• [任务说明]
请自下列数据中含有“Given: Click page 10 in the pager”的一行起逐字抄录，至含有“point(146,354)”的一行止，首尾两行均须包括在内；图片一概不录。

==================================================

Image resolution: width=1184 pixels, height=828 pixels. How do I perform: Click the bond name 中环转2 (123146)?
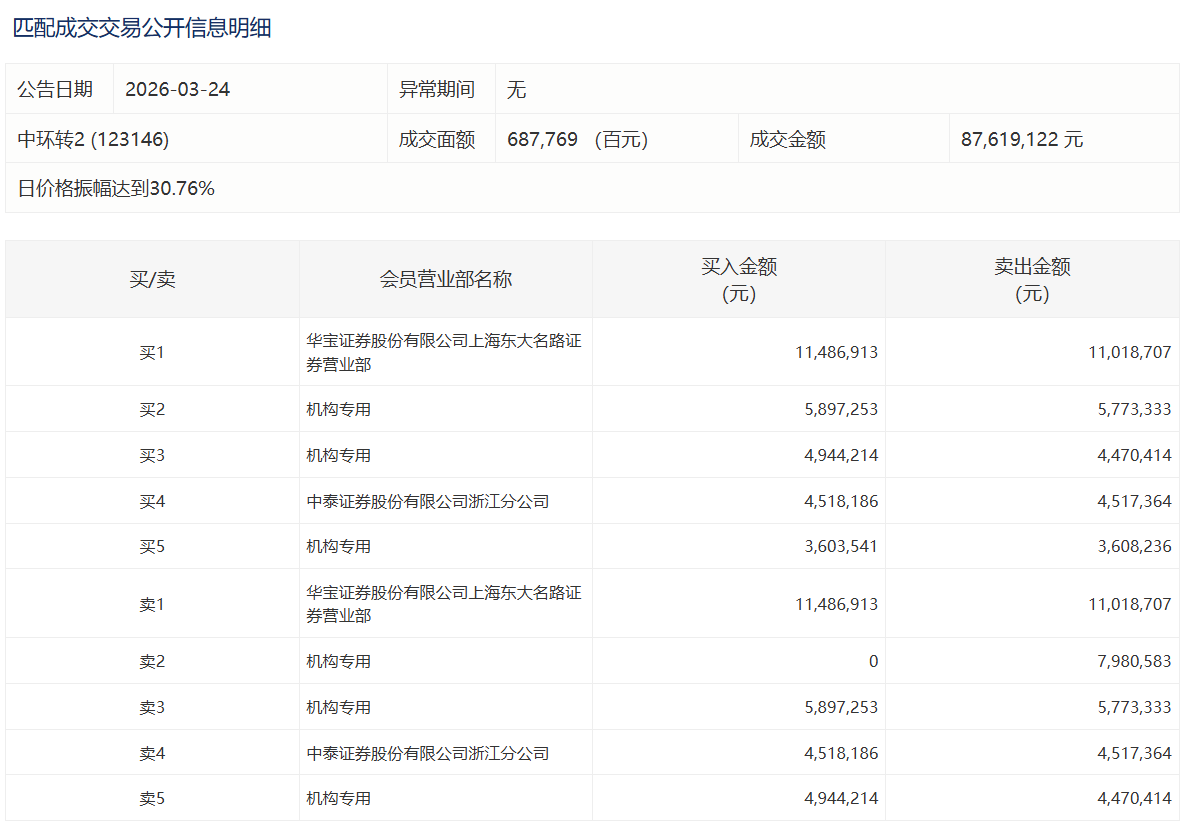coord(94,139)
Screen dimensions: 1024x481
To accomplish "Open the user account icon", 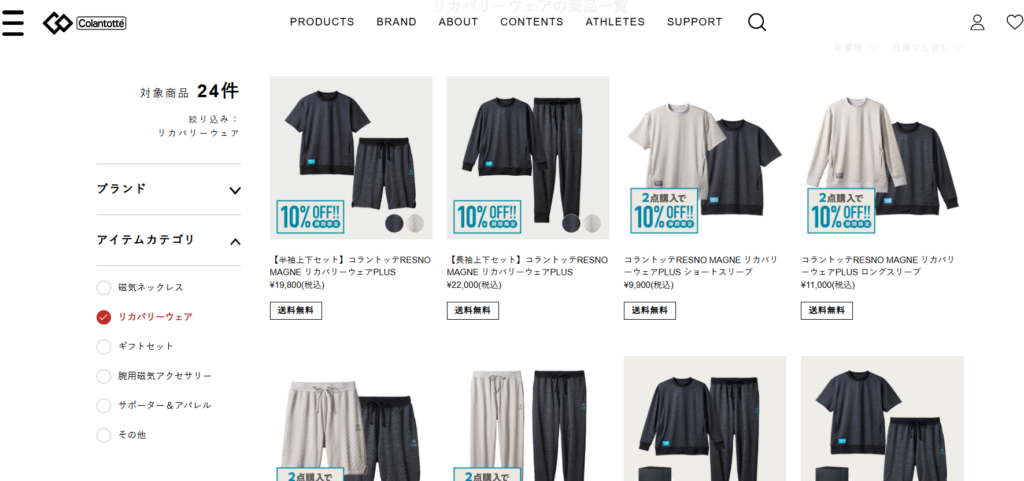I will pyautogui.click(x=977, y=22).
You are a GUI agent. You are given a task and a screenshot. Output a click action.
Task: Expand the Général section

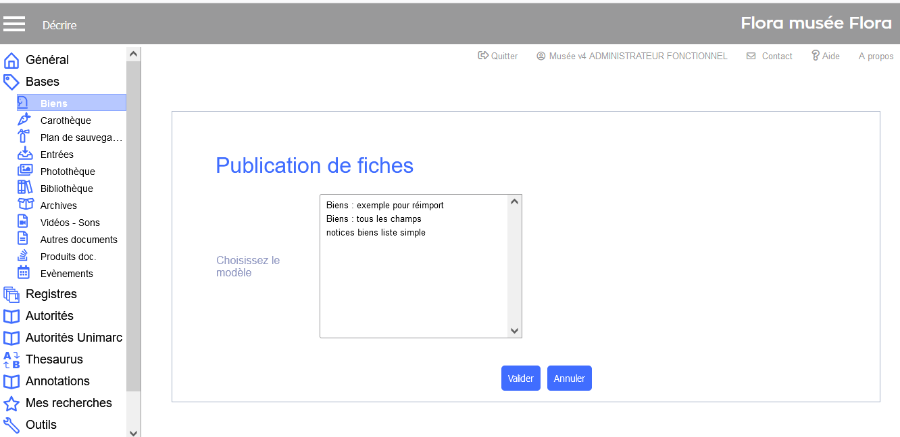[x=47, y=60]
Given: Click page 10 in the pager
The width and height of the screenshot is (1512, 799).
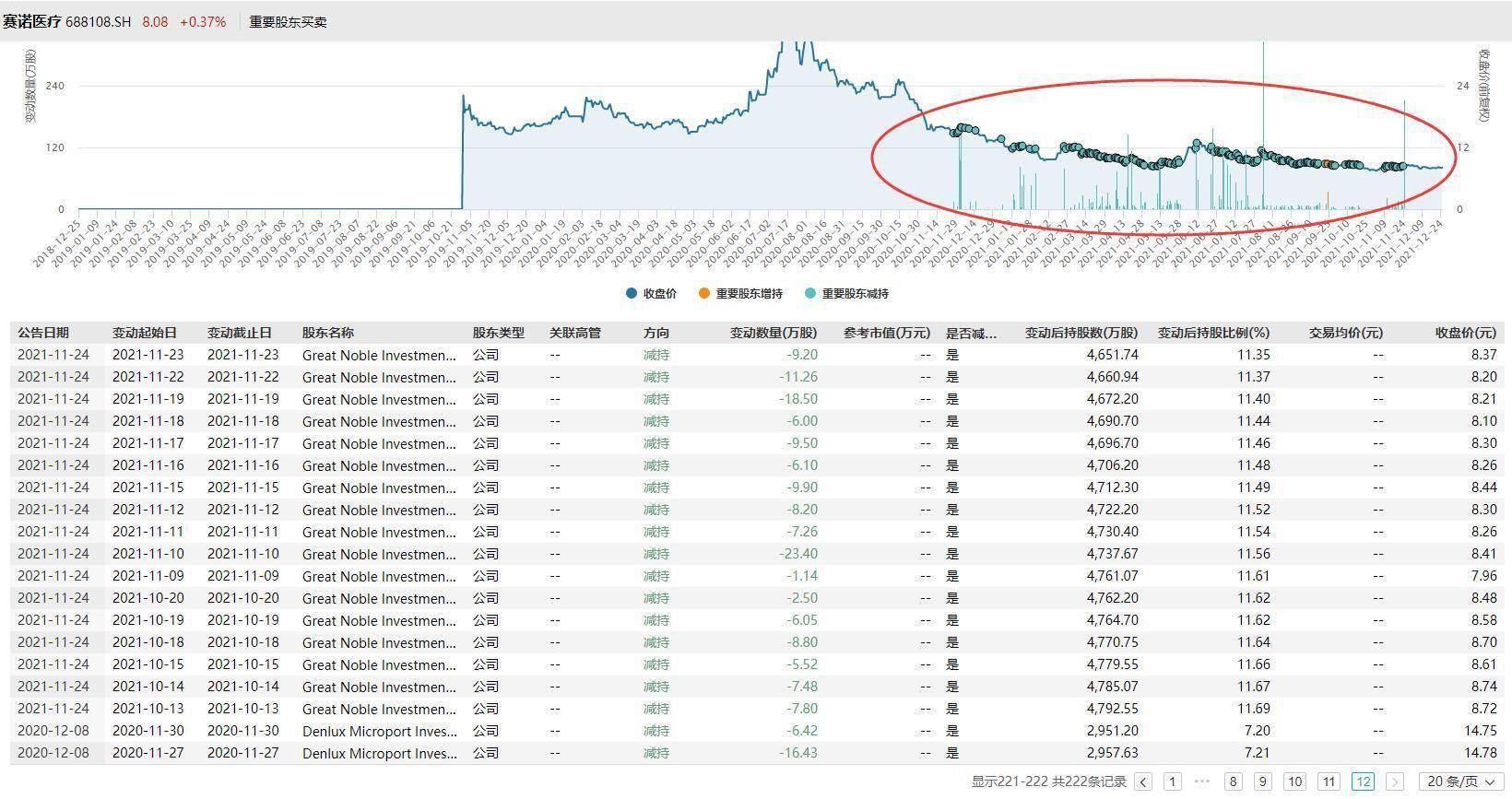Looking at the screenshot, I should click(1294, 781).
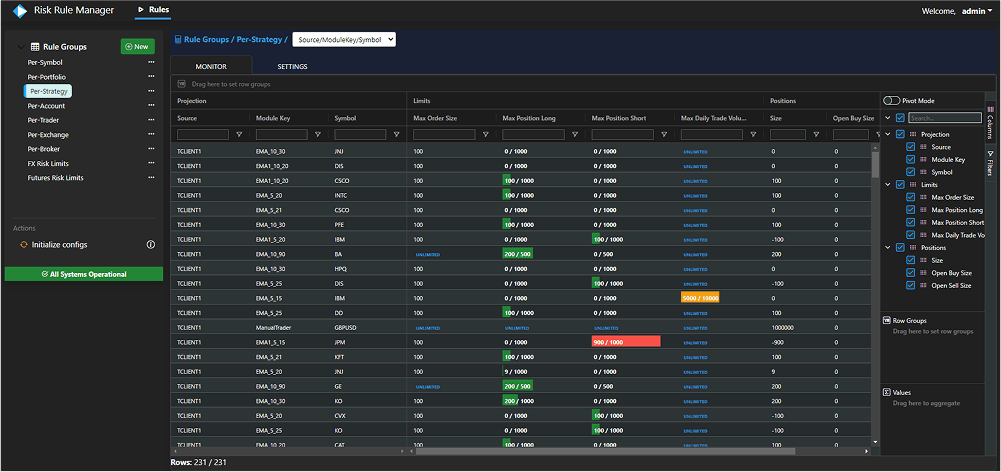This screenshot has height=472, width=1001.
Task: Collapse the Limits column group
Action: pyautogui.click(x=887, y=184)
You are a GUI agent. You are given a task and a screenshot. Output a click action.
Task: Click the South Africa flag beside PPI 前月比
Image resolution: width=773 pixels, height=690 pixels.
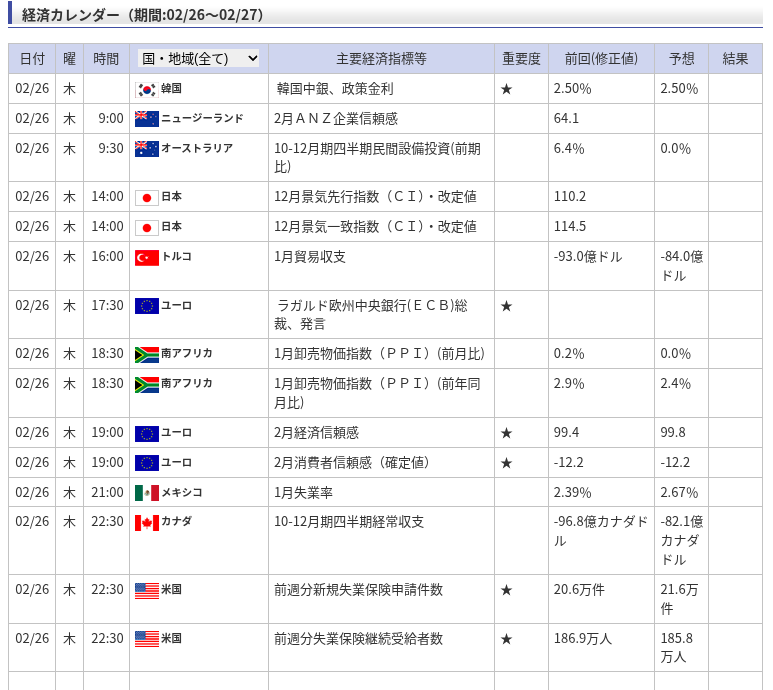point(146,354)
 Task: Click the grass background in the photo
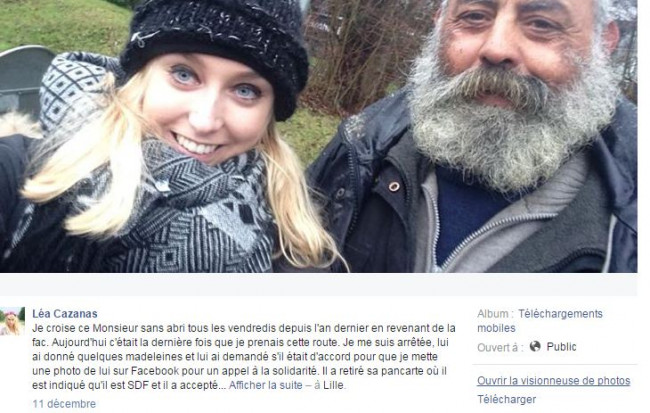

==================================================

• [参考答案]
Given: Click page 10 in the pager
The width and height of the screenshot is (1512, 799).
Looking at the screenshot, I should click(1294, 781).
This screenshot has height=472, width=1001.
Task: Collapse the Limits column group
Action: pyautogui.click(x=887, y=184)
You are a GUI agent. You are given a task and a screenshot. Output a click action.
Task: Click the South Africa flag beside PPI 前月比
Image resolution: width=773 pixels, height=690 pixels.
point(146,354)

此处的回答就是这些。